Of the kinases differentially expressed in the comparison between R and S controls, protein kinase Xa21 (MZ00001132) was up-regulated by 21.6 fold, LRR receptor-like kinase 2 (MZ00031205) by 2.7 fold, and receptor protein kinase (MZ00031498) by 2.6 fold. In the comparison between inoculated R and S, several were up-regulated such as protein kinase Xa21 (MZ00001132) by 27.0 fold, protein kinase A. FLAVUSC3 (MZ00015865) by 12.1 fold, and serine/threonine protein kinase (MZ00030536) by 15.1 fold. Several were also down-regulated, such as Avr9/Cf-9 rapidly elicited protein-like (MZ00041362) by 2.4 fold, MAP3K-like protein (MZ00018666), MAP kinase 4 (MZ00027390), casein kinase (MZ00013631) by 10.3 fold, serine/threonine protein kinase PKPA-like protein (MZ00056607) by 10.8 fold, and protein kinase (MZ00044579) by 11.6 fold.

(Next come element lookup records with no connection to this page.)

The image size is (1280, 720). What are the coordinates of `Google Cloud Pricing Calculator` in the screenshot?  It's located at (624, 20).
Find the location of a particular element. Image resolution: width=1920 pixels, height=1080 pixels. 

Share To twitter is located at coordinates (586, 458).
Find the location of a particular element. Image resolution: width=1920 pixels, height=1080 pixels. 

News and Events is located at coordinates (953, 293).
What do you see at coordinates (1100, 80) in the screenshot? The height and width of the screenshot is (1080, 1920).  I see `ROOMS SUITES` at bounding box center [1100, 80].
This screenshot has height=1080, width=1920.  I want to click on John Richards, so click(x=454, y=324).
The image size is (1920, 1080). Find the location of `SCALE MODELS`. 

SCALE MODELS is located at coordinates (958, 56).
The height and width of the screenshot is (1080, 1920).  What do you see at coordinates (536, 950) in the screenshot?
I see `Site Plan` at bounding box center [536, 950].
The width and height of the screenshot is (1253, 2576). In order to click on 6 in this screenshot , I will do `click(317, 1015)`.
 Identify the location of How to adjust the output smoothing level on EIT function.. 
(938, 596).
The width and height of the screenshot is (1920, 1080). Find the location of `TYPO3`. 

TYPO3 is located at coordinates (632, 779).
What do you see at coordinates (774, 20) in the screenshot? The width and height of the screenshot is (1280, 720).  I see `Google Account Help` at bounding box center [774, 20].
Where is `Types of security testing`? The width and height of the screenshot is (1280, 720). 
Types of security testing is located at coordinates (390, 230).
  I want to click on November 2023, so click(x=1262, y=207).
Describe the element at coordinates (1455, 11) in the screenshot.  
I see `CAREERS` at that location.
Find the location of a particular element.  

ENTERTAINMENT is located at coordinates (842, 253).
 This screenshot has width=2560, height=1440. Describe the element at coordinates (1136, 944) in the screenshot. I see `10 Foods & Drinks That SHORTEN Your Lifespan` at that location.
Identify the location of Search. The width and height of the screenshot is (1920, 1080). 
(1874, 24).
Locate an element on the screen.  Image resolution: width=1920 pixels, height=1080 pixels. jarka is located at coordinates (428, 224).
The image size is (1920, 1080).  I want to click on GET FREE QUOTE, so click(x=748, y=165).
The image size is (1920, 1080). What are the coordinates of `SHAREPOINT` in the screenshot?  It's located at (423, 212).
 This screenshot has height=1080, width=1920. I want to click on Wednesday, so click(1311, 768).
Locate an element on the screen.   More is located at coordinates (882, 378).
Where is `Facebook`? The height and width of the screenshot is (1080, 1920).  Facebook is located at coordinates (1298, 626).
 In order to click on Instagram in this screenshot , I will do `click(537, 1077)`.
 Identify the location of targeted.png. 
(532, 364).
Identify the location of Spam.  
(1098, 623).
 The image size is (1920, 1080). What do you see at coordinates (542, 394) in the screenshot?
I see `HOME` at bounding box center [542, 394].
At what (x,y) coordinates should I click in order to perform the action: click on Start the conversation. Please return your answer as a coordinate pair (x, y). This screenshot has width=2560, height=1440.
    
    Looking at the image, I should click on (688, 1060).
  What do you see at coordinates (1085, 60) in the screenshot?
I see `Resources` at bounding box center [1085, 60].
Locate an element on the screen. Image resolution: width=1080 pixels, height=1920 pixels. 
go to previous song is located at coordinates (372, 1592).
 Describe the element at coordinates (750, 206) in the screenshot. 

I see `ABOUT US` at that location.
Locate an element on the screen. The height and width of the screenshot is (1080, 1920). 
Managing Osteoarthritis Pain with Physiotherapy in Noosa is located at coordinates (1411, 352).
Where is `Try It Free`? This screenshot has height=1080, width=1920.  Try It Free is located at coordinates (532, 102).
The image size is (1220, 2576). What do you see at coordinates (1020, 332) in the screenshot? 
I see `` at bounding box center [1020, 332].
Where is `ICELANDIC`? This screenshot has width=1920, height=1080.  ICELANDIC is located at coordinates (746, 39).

To confirm the reliability of the microarray results, twenty-four genes with the expression patterns of up-regulation, down-regulation, or no-change from microarray analysis were selected for validation using qRT-PCR (Table S6). Statistical significance and fold change based on relative quantification of C_T were analyzed for the selected genes in the comparison of inoculated R and S. Generally, R-value > 2.00 (P < 0.05) was described as up-regulation (++), R-value < 0.50 (P < 0.05) as down-regulation (−−), and 2.00 > R-value > 0.50 (P > 0.05) as no-change (+−). Results (Table S6) indicated that the expression patterns measured by qRT-PCR matchedthose measured by microarray, with regard to up-regulation, down-regulation and genes where no change occurred. The differences observed between the two methods were in expression level (fold change).